(WHAT THE EXERCISE ASKS): Write out the entries once more, exactly as they appear.

(THE DATA):
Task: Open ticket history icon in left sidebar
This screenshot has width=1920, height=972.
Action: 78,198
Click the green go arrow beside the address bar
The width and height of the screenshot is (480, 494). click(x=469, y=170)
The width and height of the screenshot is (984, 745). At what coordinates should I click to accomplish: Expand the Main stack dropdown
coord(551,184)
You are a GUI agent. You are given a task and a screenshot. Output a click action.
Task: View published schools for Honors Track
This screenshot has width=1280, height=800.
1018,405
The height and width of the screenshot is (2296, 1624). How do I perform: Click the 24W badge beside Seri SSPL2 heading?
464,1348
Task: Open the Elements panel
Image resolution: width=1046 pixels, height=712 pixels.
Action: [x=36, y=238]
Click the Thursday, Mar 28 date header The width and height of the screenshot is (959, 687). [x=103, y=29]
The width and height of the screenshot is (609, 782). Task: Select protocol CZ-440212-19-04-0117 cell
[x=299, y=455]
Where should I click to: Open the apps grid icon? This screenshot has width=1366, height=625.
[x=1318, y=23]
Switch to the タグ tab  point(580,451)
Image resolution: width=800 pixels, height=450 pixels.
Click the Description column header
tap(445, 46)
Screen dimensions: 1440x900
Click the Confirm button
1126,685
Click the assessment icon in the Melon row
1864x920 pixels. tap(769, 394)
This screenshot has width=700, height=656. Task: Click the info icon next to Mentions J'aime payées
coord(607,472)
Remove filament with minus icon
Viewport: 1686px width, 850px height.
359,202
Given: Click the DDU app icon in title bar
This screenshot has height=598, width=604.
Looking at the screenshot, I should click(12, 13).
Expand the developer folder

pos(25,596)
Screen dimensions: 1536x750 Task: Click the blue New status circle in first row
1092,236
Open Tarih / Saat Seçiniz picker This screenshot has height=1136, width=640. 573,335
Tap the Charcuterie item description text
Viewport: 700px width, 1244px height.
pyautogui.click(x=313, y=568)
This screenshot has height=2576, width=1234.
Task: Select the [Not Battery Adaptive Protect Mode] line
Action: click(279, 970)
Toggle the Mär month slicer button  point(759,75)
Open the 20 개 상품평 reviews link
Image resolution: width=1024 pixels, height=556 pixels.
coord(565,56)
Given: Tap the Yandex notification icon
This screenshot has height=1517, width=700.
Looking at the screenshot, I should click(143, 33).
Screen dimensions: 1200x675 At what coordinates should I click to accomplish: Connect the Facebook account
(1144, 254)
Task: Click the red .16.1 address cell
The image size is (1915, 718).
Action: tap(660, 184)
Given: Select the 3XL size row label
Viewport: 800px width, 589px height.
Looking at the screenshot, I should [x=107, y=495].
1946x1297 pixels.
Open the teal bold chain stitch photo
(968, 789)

(EXERCISE ANSWER):
Task: Open ticket history icon in left sidebar
This screenshot has width=1920, height=972.
Action: 78,198
Click the green go arrow beside the address bar
The width and height of the screenshot is (480, 494). click(x=469, y=170)
The width and height of the screenshot is (984, 745). At what coordinates should I click to accomplish: Expand the Main stack dropdown
coord(551,184)
You are a GUI agent. You are given a task and a screenshot. Output a click action.
Task: View published schools for Honors Track
This screenshot has width=1280, height=800.
1018,405
The height and width of the screenshot is (2296, 1624). How do I perform: Click the 24W badge beside Seri SSPL2 heading?
464,1348
Task: Open the Elements panel
Image resolution: width=1046 pixels, height=712 pixels.
Action: [x=36, y=238]
Click the Thursday, Mar 28 date header The width and height of the screenshot is (959, 687). [x=103, y=29]
The width and height of the screenshot is (609, 782). Task: Select protocol CZ-440212-19-04-0117 cell
[x=299, y=455]
Where should I click to: Open the apps grid icon? This screenshot has width=1366, height=625.
[x=1318, y=23]
Switch to the タグ tab  point(580,451)
Image resolution: width=800 pixels, height=450 pixels.
Click the Description column header
tap(445, 46)
Screen dimensions: 1440x900
Click the Confirm button
1126,685
Click the assessment icon in the Melon row
1864x920 pixels. tap(769, 394)
This screenshot has width=700, height=656. Task: Click the info icon next to Mentions J'aime payées
coord(607,472)
Remove filament with minus icon
Viewport: 1686px width, 850px height.
359,202
Given: Click the DDU app icon in title bar
This screenshot has height=598, width=604.
Looking at the screenshot, I should click(12, 13).
Expand the developer folder

pos(25,596)
Screen dimensions: 1536x750 Task: Click the blue New status circle in first row
1092,236
Open Tarih / Saat Seçiniz picker This screenshot has height=1136, width=640. 573,335
Tap the Charcuterie item description text
Viewport: 700px width, 1244px height.
pyautogui.click(x=313, y=568)
This screenshot has height=2576, width=1234.
Task: Select the [Not Battery Adaptive Protect Mode] line
Action: click(279, 970)
Toggle the Mär month slicer button  point(759,75)
Open the 20 개 상품평 reviews link
Image resolution: width=1024 pixels, height=556 pixels.
coord(565,56)
Given: Tap the Yandex notification icon
This screenshot has height=1517, width=700.
Looking at the screenshot, I should click(143, 33).
Screen dimensions: 1200x675 At what coordinates should I click to accomplish: Connect the Facebook account
(1144, 254)
Task: Click the red .16.1 address cell
The image size is (1915, 718).
Action: tap(660, 184)
Given: Select the 3XL size row label
Viewport: 800px width, 589px height.
Looking at the screenshot, I should [x=107, y=495].
1946x1297 pixels.
Open the teal bold chain stitch photo
(968, 789)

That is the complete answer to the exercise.